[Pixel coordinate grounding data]
·····

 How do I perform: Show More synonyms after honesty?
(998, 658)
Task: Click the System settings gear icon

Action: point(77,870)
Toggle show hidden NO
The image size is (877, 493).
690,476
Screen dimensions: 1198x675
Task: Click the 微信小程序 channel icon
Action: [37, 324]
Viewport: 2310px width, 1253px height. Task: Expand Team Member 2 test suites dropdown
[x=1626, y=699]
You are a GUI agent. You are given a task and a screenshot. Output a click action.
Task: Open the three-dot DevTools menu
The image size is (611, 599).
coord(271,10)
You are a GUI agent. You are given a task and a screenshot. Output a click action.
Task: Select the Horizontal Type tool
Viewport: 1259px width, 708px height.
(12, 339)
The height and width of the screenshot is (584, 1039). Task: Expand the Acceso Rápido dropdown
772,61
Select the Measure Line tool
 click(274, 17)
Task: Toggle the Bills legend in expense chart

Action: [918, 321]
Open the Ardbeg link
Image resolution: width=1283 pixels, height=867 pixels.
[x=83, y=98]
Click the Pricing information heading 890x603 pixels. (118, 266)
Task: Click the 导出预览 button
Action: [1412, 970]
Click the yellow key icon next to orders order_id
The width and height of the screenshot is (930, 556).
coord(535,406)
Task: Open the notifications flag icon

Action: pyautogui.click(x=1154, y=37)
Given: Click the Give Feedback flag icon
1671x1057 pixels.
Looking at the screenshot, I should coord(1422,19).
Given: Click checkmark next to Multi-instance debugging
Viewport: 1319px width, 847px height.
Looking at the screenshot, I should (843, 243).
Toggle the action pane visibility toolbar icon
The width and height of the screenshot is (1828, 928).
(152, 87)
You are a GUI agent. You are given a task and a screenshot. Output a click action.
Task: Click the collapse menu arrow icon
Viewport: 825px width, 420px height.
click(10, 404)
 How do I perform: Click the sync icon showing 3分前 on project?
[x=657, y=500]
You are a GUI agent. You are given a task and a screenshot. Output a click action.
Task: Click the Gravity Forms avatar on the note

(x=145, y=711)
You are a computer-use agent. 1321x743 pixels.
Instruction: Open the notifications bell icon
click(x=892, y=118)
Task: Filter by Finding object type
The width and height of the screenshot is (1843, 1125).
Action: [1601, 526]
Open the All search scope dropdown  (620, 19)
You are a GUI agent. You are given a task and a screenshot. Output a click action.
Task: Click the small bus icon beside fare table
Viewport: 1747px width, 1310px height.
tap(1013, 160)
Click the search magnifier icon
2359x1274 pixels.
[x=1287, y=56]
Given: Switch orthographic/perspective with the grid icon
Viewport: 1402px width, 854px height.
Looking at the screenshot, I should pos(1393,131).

·····

§ Required action
Produce a word-for-word copy of all the entries above.

§ Response for this exercise
 How do I perform: Show More synonyms after honesty?
(998, 658)
Task: Click the System settings gear icon

Action: point(77,870)
Toggle show hidden NO
The image size is (877, 493).
690,476
Screen dimensions: 1198x675
Task: Click the 微信小程序 channel icon
Action: [37, 324]
Viewport: 2310px width, 1253px height. Task: Expand Team Member 2 test suites dropdown
[x=1626, y=699]
You are a GUI agent. You are given a task and a screenshot. Output a click action.
Task: Open the three-dot DevTools menu
The image size is (611, 599).
coord(271,10)
You are a GUI agent. You are given a task and a screenshot. Output a click action.
Task: Select the Horizontal Type tool
Viewport: 1259px width, 708px height.
(12, 339)
The height and width of the screenshot is (584, 1039). Task: Expand the Acceso Rápido dropdown
772,61
Select the Measure Line tool
 click(274, 17)
Task: Toggle the Bills legend in expense chart

Action: [918, 321]
Open the Ardbeg link
Image resolution: width=1283 pixels, height=867 pixels.
[x=83, y=98]
Click the Pricing information heading 890x603 pixels. (118, 266)
Task: Click the 导出预览 button
Action: [1412, 970]
Click the yellow key icon next to orders order_id
The width and height of the screenshot is (930, 556).
coord(535,406)
Task: Open the notifications flag icon

Action: pyautogui.click(x=1154, y=37)
Given: Click the Give Feedback flag icon
1671x1057 pixels.
Looking at the screenshot, I should coord(1422,19).
Given: Click checkmark next to Multi-instance debugging
Viewport: 1319px width, 847px height.
Looking at the screenshot, I should (843, 243).
Toggle the action pane visibility toolbar icon
The width and height of the screenshot is (1828, 928).
(152, 87)
You are a GUI agent. You are given a task and a screenshot. Output a click action.
Task: Click the collapse menu arrow icon
Viewport: 825px width, 420px height.
click(10, 404)
 How do I perform: Click the sync icon showing 3分前 on project?
[x=657, y=500]
You are a GUI agent. You are given a task and a screenshot. Output a click action.
Task: Click the Gravity Forms avatar on the note

(x=145, y=711)
You are a computer-use agent. 1321x743 pixels.
Instruction: Open the notifications bell icon
click(x=892, y=118)
Task: Filter by Finding object type
The width and height of the screenshot is (1843, 1125).
Action: [1601, 526]
Open the All search scope dropdown  (620, 19)
You are a GUI agent. You are given a task and a screenshot. Output a click action.
Task: Click the small bus icon beside fare table
Viewport: 1747px width, 1310px height.
tap(1013, 160)
Click the search magnifier icon
2359x1274 pixels.
[x=1287, y=56]
Given: Switch orthographic/perspective with the grid icon
Viewport: 1402px width, 854px height.
Looking at the screenshot, I should pos(1393,131).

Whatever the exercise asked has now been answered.